What they did, is, process the information via a human perspective. Imagine you wake up, sit on a couch in a room which is not familiar to you. What do you do? You scan the environment and you scan your surrounding. Even if you are not aware, what your mind does, it’s mapping the surroundings (these things are cognitive and are stored in your subconscious and you use them on a daily basis – you are in the corner of the room. There is a wardrobe on the left of your arm. There is a chair on the right, ceiling is low – if you stand up you need to avoid these things in order not to get hit).
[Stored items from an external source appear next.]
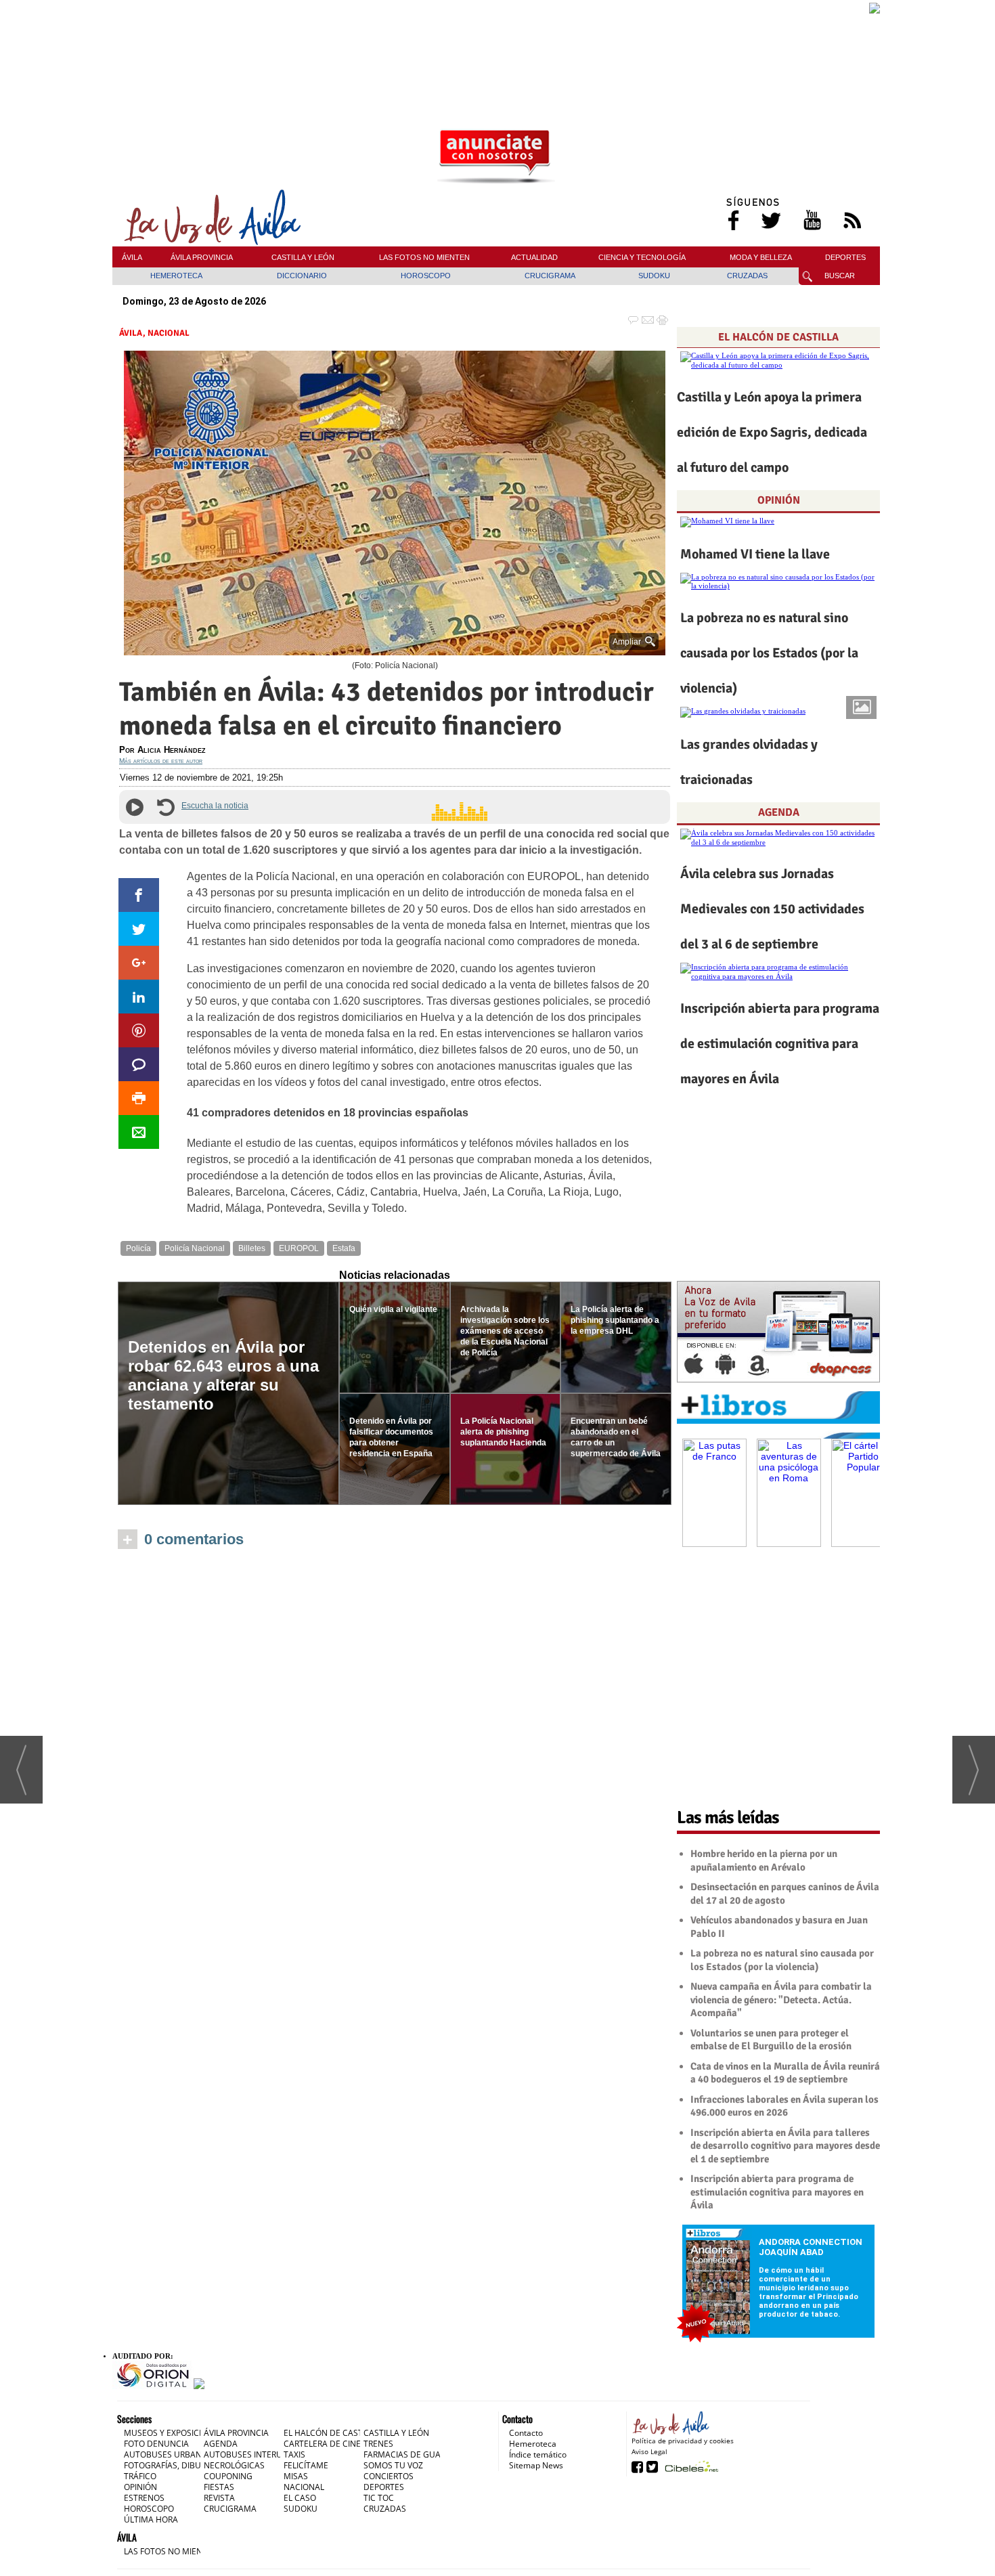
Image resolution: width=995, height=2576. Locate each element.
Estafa (343, 1248)
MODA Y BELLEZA (761, 257)
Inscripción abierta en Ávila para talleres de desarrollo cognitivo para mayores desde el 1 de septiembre (785, 2145)
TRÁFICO (140, 2476)
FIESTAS (219, 2487)
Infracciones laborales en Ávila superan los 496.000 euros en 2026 (784, 2106)
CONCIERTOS (388, 2476)
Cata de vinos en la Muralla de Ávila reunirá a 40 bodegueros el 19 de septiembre (785, 2073)
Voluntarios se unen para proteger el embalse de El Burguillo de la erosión (771, 2040)
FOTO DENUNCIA (156, 2443)
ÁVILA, (133, 333)
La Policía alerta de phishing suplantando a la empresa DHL (615, 1320)
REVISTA (219, 2498)
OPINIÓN (778, 500)
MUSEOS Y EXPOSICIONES (173, 2433)
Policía (138, 1248)
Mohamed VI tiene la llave (755, 554)
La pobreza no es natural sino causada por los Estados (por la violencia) (769, 653)
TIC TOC (378, 2498)
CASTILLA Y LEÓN (302, 257)
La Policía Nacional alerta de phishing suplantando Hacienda (503, 1431)
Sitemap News (536, 2465)
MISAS (296, 2476)
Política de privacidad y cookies (683, 2440)
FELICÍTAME (306, 2465)
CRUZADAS (747, 275)
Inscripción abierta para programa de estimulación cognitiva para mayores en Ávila (779, 1043)
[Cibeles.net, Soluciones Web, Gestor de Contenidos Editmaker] (690, 2466)
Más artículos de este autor (160, 760)
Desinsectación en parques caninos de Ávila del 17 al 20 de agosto (784, 1893)
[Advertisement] (496, 45)
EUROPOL (299, 1248)
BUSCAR (839, 275)
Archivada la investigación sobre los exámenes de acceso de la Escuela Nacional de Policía (505, 1331)
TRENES (378, 2443)
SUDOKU (654, 275)
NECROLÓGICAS (234, 2465)
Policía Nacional (194, 1248)
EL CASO (300, 2498)
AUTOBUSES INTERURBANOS (259, 2454)
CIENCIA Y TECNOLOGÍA (642, 257)
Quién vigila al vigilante (393, 1309)
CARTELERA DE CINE (322, 2443)
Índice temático (538, 2454)
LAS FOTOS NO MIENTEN (424, 257)
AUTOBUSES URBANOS (168, 2454)
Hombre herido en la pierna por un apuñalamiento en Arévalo (763, 1860)
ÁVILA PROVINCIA (202, 257)
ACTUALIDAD (534, 257)
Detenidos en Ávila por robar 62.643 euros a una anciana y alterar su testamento (223, 1375)
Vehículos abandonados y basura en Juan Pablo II (779, 1927)
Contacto (526, 2433)
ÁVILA (132, 257)
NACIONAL (169, 333)
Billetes (251, 1248)
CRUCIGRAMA (550, 275)
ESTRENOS (144, 2498)
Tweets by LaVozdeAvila (778, 1778)
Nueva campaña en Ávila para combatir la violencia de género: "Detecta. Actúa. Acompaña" (781, 1999)
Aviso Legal (649, 2451)
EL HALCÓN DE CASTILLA (778, 337)
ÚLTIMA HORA (151, 2519)
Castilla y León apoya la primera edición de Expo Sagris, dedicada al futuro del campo (772, 432)
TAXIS (294, 2454)
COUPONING (228, 2476)
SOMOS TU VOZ (393, 2465)
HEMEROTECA (176, 275)
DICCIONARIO (302, 275)
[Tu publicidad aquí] (496, 157)
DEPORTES (845, 257)
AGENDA (778, 812)
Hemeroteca (532, 2443)
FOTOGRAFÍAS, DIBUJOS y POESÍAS (189, 2465)
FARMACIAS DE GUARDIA (411, 2454)
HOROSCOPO (426, 275)
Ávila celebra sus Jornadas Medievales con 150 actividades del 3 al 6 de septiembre (772, 909)
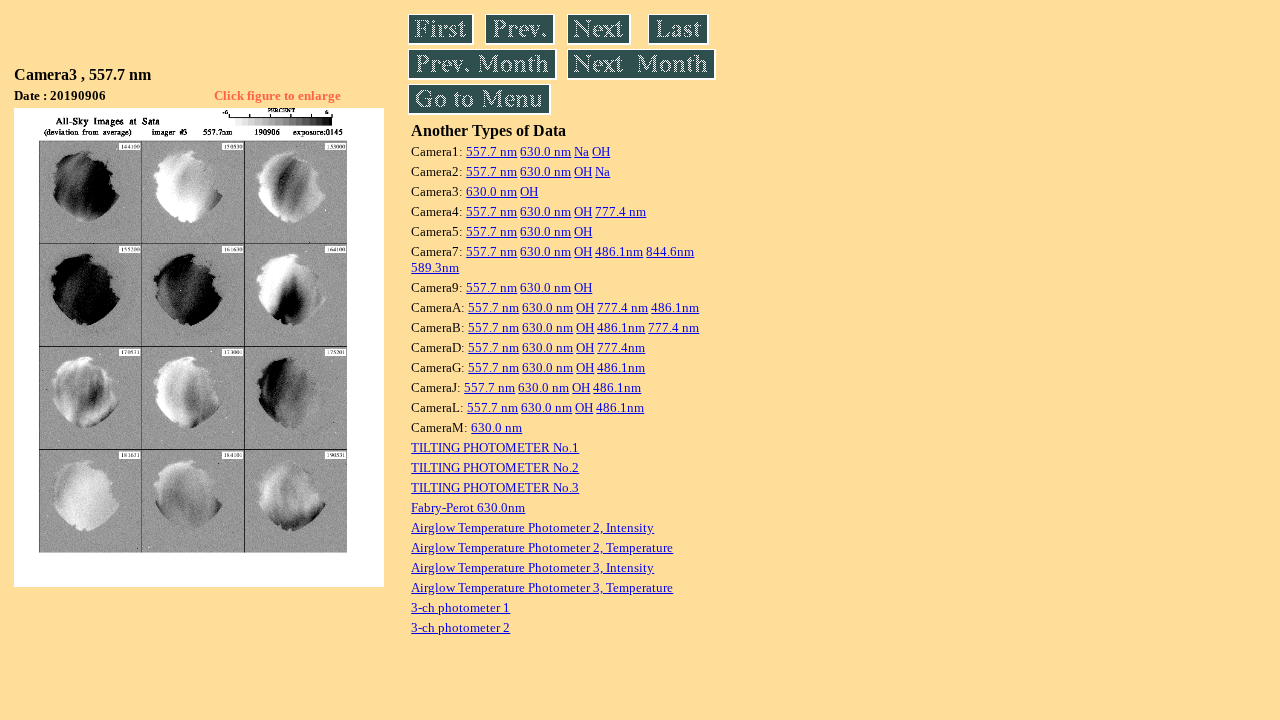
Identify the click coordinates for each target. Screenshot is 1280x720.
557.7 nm (491, 151)
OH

Same is with “Project Tango”. It gathers info regarding its surroundings. Now this might not sound so “sci-fi” but it is. Imagine you want to see someone in front of you. Imagine transferring the surroundings of one place (or from a person) to appear in front of you – you then get “augmented reality”. That can give you the ability to turn your home in to a virtual paintball field or an amusement park. You can create games and shoot zombies even.

Since it’s mixed reality, there’s no fear of running full-bore into the nearest wall after donning your VR headset and seeing a virtual ghost. With mixed reality, you’d see the wall, in whatever form the game rendered it. (You’ll still look like a goofball, but such stigmas are bound to change as VR becomes more common.) You’d be able to play a first-person shooter game in your own home or in any mapped room; you’d dodge incoming fire behind your couch and duck into a closet to reload.

Tango devices are able to so function because they are equipped with motion tracking, area learning, and depth perception capabilities. The combination of all three allows the device to create an incredibly accurate 3D map of an area. The infrared sensors have some limitations. For instance, the device will struggle to map bright windows, as sunlight transmits too much infrared and confuses the sensors. Still, despite such early-phase limitations, the results are still unlike anything you’ve ever seen.

But take the speculation to the big picture and your head may start spinning. Google could maintain a database that holds 3D maps of public spaces: streets, bike lanes, libraries, and so on. (Think Street View, but way more badass.) This information could then be used to further the navigational capacities of self-driving cars. The technology could assist visually impaired people with a form of sonar. It could also allow for major breakthroughs in robotics: As better robots are developed, they’ll be able to come prepackaged with knowledge of their surroundings — and the ability to discover and react to any changes. NASA is among many who, for this reason, are intrigued. One can imagine a grocery store that receives your list and creates a map for you to follow, in real time, of the most efficient route to each item. (If not that, you’ll at least be able to keep your kids both entertained and distracted as you finish up the shopping.)

Currently we have what it takes to make augmented reality – so why don’t you get a good programmer and see what you can do?